Flic controversé suite à une poursuite/confrontation avec un pédophile qui a plongé ce dernier dans un profond coma (séquence d’ouverture qui définit très bien le personnage), John Luther est ce genre d’homme à placer la morale (sa morale) avant l’exercice. Quitte à sacrifier sa réputation, son couple. Intelligent, cultivé, affuté, mais aussi impulsif, colérique, parfois violent, une combinaison qui caractérise ce (anti)héros. Souligné par le charisme magnétique d’Idris Elba (vu dans The Wire aux US), on résume ainsi la qualité principale de la série.
Si les anglais maîtrisent cet art de reposer un show sur les épaules d’un seul personnage, c’est parce qu’ils ne diluent jamais ce principe dans une narration fleuve. Constituée de six épisodes, la première (et unique à l’heure d’écrire ces lignes) saison centralise l’attention autour de sa figure principale. Malgré tout, les personnages satellites parviennent à exister. Utilisés à bon escient, ils développent Luther, par leurs confrontations directes.

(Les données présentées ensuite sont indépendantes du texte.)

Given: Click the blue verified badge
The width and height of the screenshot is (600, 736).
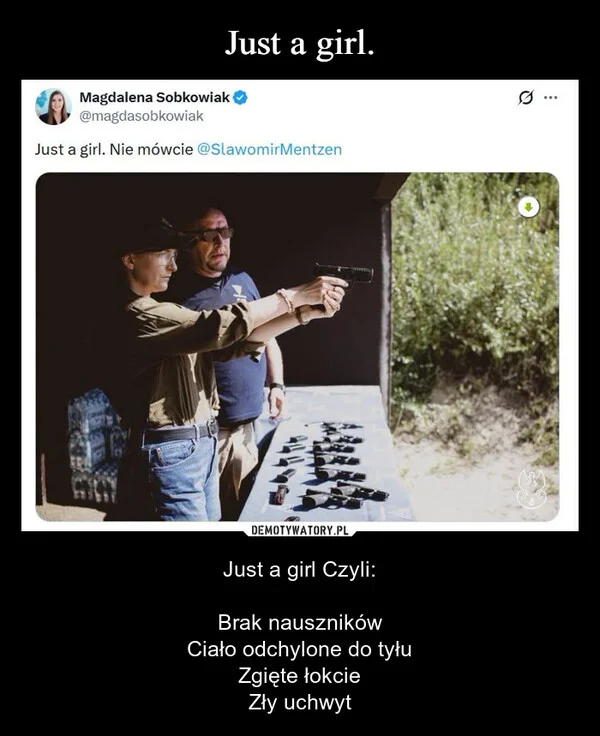Looking at the screenshot, I should point(240,98).
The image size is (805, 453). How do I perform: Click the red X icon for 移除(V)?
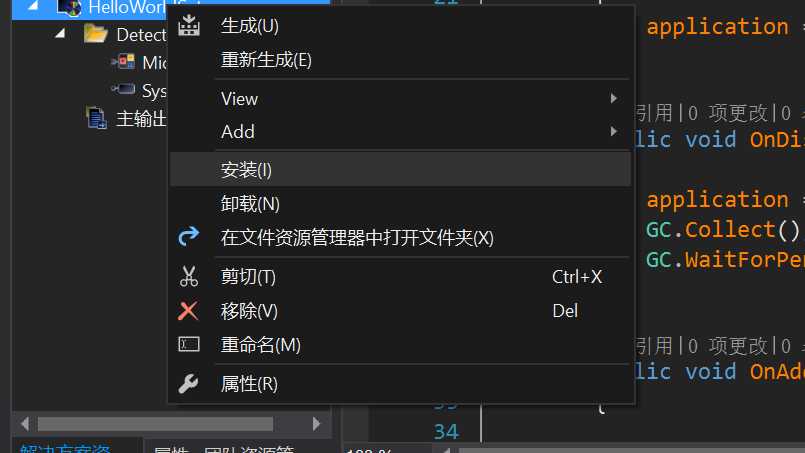tap(188, 311)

Effet intéressant qui repose sur une habile gestion de l’écriture et de la progression dramatique de la série (sa relation avec son ex-femme et son nouveau compagnon, son rapport avec ses collègues, son lien avec Alice). Le rythme de la saison est intéressant, fonctionnant par à coup. Un premier épisode matriciel, où Luther est placé devant ses propres contradictions (Alice, personnage fantomatique, double de Luther, tendance Némésis). Suivent, trois épisodes « stand alone », qui brillent autant par des intrigues policières classiques et bien traités, que par les éléments plus « feuilletonnants » appliqués à Luther. Enfin les deux derniers constituent un arc final où tout s’enchaîne de façon imprévisible et entraîne la série sur un terrain plus nerveux.

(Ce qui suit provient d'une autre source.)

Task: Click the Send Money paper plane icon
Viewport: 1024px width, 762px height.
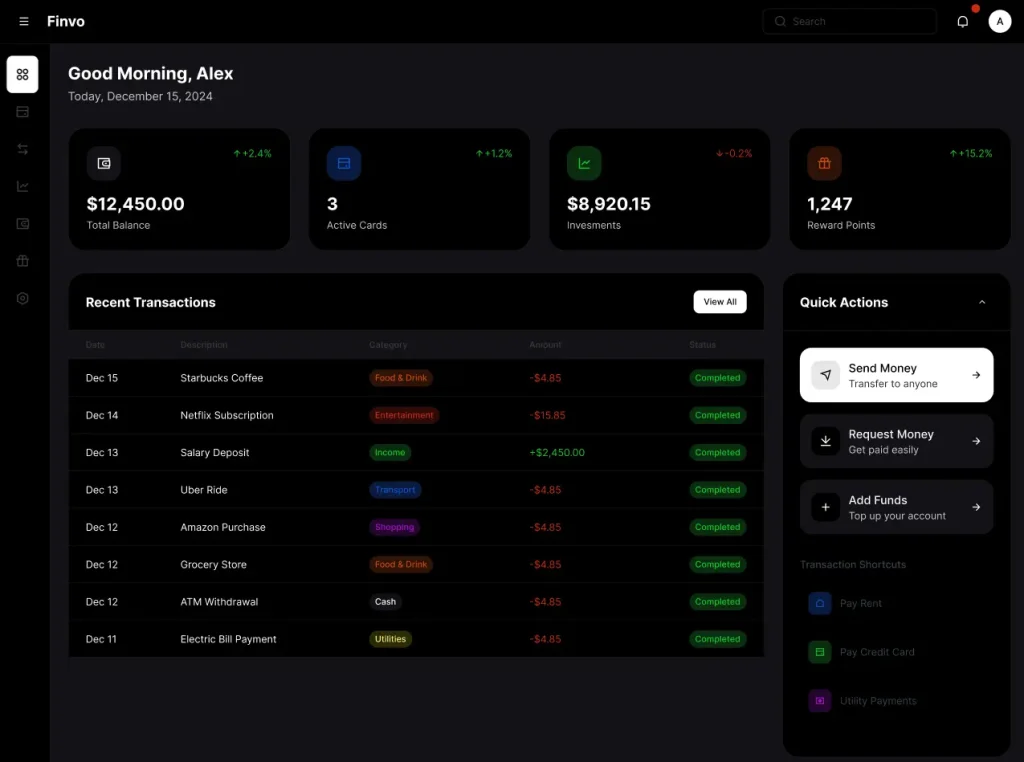Action: tap(825, 375)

La différence de ton caractérise très bien Luther. Fin limier, interrogateur génial, cruel et manipulateur, mais également physique. John, la tête et les muscles. Avec un esprit qui navigue dans des eaux un peu troubles, flirtant avec la folie. Le personnage exerce une véritable fascination (aidé par l’interprétation d’Idris Elba). Il possède toujours un coup d’avance par rapport au spectateur. Son intelligence va plus vite que la notre. Mais colosse aux pieds d’argile, cette supériorité évidente, ce monstre se transforme posture, pour cacher une vulnérabilité sentimentale. Zoé, son ex-femme, entre amour et obsession, hante tous les épisodes. Elle humanise Luther, mais joue les vecteurs de sa folie. Personnage bien dessiné, forte et fragile, elle offre un contrepoids à la froideur inquiétante d’Alice. Cette dernière, à la psyché aussi troublée que celle de Luther, aurait pu faire sombrer la série. Finalement, elle se révèle indispensable, sa relation avec John agit comme une pause dans la narration. Mouvements introspectifs, auto-analyses, chacun semble parfois s’allonger sur le divan de l’autre. Cela renforce la part trouble de Luther, comme ce dernier cherche conseil chez l’unique personne capable de rivaliser avec son intelligence : une meurtrière sociopathe qu’il n’a pas pu arrêter.
Luther ne repose sur aucun artifice. Aux sources des bonnes séries, se trouvent des bons personnages et de bonnes histoires. Neil Cross ne cherche pas à redéfinir cette évidence. Il la pratique avec une foi inébranlable. La série policière, genre engorgé de centaines de créations, possède encore des choses à dire. Et les anglais semblent détenir un savoir infaillible. Luther est une nouvelle preuve. Récit policier habile, porté par des comédiens irréprochables et habités par leur rôle. Quand les talents convergent au sein d’une œuvre, le résultat est toujours positif. Dans le cas de Luther, elle explose à l’écran. Seule ombre au tableau, le non-renouvellement (à ce jour) de la série (audience enregistrée moyenne). Si la série en reste là, ce final s’avère possible, mais insatisfaisant.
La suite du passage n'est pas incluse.